▸ Given entries:
= = = = = = =

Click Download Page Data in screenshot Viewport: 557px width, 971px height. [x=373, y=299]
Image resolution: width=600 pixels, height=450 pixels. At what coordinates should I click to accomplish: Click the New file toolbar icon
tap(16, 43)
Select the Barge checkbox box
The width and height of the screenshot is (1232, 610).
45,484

= = = = = = =

▸ Work instructions: A verbatim copy of the listing above, starting from the line with "Image resolution: width=600" and running to its last line, is the only output needed.

▸ Response area:
Image resolution: width=600 pixels, height=450 pixels. At what coordinates should I click to accomplish: Click the New file toolbar icon
tap(16, 43)
Select the Barge checkbox box
The width and height of the screenshot is (1232, 610).
45,484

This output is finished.